CAZADOR CAZADO *

No tengo pelos en la lengua para contarle todo, comisario. Si pudiera ahora, lo llevaría a los diferentes lugares a donde cometí según Ud. en momentos de rabia y desesperación todos aquellos actos de los cuales me acusa. Si mal no recuerdo me sigue en esto desde el principio, fiel a esos ideales que tiene de justicia. A lo mejor este será su mejor caso, el mejor; para que no se le olvide que si logra demostrar todos los delitos de los cuales me acusa, probablemente lo ascenderán, lo premiaran, saldrá en los periódicos, en la radio, en la televisión, en fin en todas partes. Todos lo alabarán. ¿Y yo? ¿Qué me dice? Seré el chivo expiatorio. Más bien creo que no trabaja por que sí, sino porque le pagan, y cree que con mi caso hará fama, será el personaje importante a quien le abrirán las puertas, y saldrán en su ayuda cuando lo solicite. Yo en cambio no pensaba en eso, en un comienzo.

 

Solamente lo hacía cuando sentía esa sensación de desasosiego que desespera, ese dolor de cabeza, y después… La tranquilidad regresa. El espíritu se siente libre. Descanso, aunque el comisario no lo crea. ¿Soy paradójico, verdad? A mí, la sangre me da vómito, repulsión. Es una sensación de caos total lo que siento. Luego viene la calma, la tranquilidad, la misma placidez que Ud. siente cuando resuelve un caso. ¿Recuerda a aquel en que afirmó qué solo un demente podría haberlo hecho? ¿Qué cómo lo hice? ¡Ah! No. Eso, si no. Sería darle todas las pruebas. Yo manejé todo desde su respiración más sutil hasta el desfogue de todas sus pasiones. Fue una obra de arte, se lo digo. Quedé pletórico. Satisfecho. ¿Quién no? ¿Cuánto trabajo? ¿Las pistas? Se las dejé comisario ¿Recuerda? Ese caso representaba la antítesis de lo que Ud. es. Lo confieso. El guante era la clave. El meollo del asunto. Sabía que se empecinaría en esa pista. Acéptelo, comisario. ¿No se da cuenta que su vida pende de un hilo? Si a mí se me antojara:

- ¡Zúas!

 

Para que le digo. Cree que los hilos de este enredo los han venido manejando, pero para ser francos yo soy el que tengo la sartén en las manos. Uds. creen saberlo todo. Permita que me ría, comisario. Siempre he reído cuando las circunstancias lo exigen.

 

Después viene la paz interior.

- ¿Locura? ¡Que qué!

 

Cuando vio el guante supo que era el compañero del otro que encontraron en uno de los muchos casos que ya tenía como cangrejos. Le dio alegría. ¿Verdad? En aquella ocasión nada pudieron probar. Ud. cotejó las experticias del anterior con este. ¡Aja! Claro que sí. Se correspondían las pruebas.

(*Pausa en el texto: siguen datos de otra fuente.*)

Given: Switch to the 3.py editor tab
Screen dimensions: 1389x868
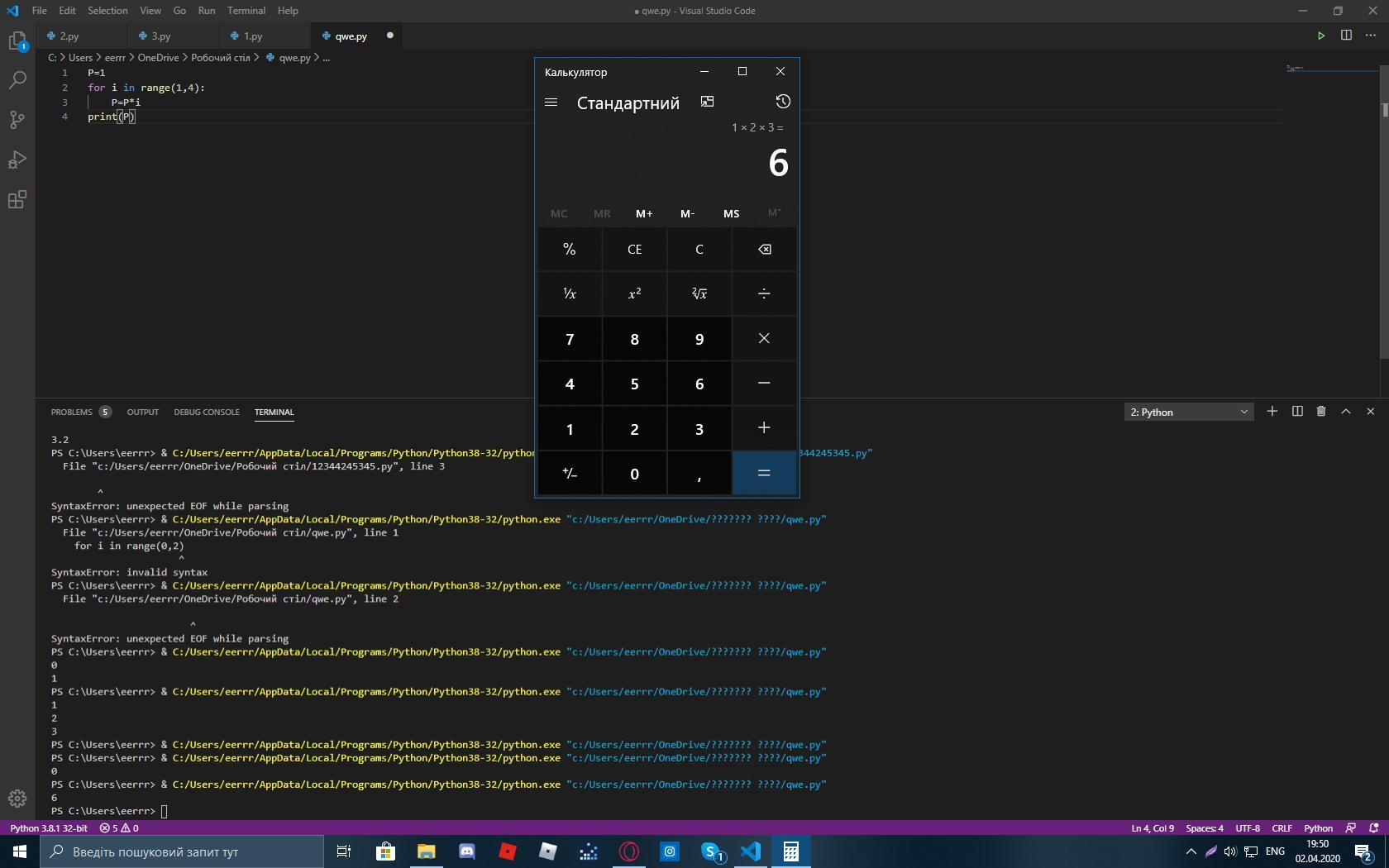Looking at the screenshot, I should [x=161, y=36].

- ¡Humm, Humm! Qué ironía.

 

El primer guante quedó abandonado sin que yo lo quisiera, pero por esas cosas del destino o de la suerte, Ud. no pudo probar nada, porque antes de usarlo ya había tenido la precaución de cubrir mis manos con aquella crema que impide que las huellas se adhieran a lo que tocan. Ud. lo supo, luego que me investigó. Parecidos hay muchos. Fue fácil. ¿Sabe? Me dolía la cabeza. Siempre sucede así. El silencio de la noche aletargó mis sentidos. En mi afán de salir de ese atolladero, el guante quedó allí sin más remedió entre los espinosos arbustos. Alguien, no sé quién me aventó. Aun así, pude zafarme de ser el sospechoso principal. El creador de dicho infundio fue quizás un avieso testigo que quiso dar pistas, sin que jamás se atreviera a presentarse en los estrados judiciales. Casualidad, creo yo. Dejé mi sedán negro antes que Uds. lo encontraran estrellado en la playa contra las rocas en la avenida Soublette. Yo sabía que Uds. se aferrarían a esos indicios. Seguramente recordaría el caso del guante abandonado, o no sé; tal vez revolcaría en los archivos en busca de esa vieja historia, porque Ud. es un cazador avieso. Solo hasta ahora lo sabe. Demasiado tarde, comisario.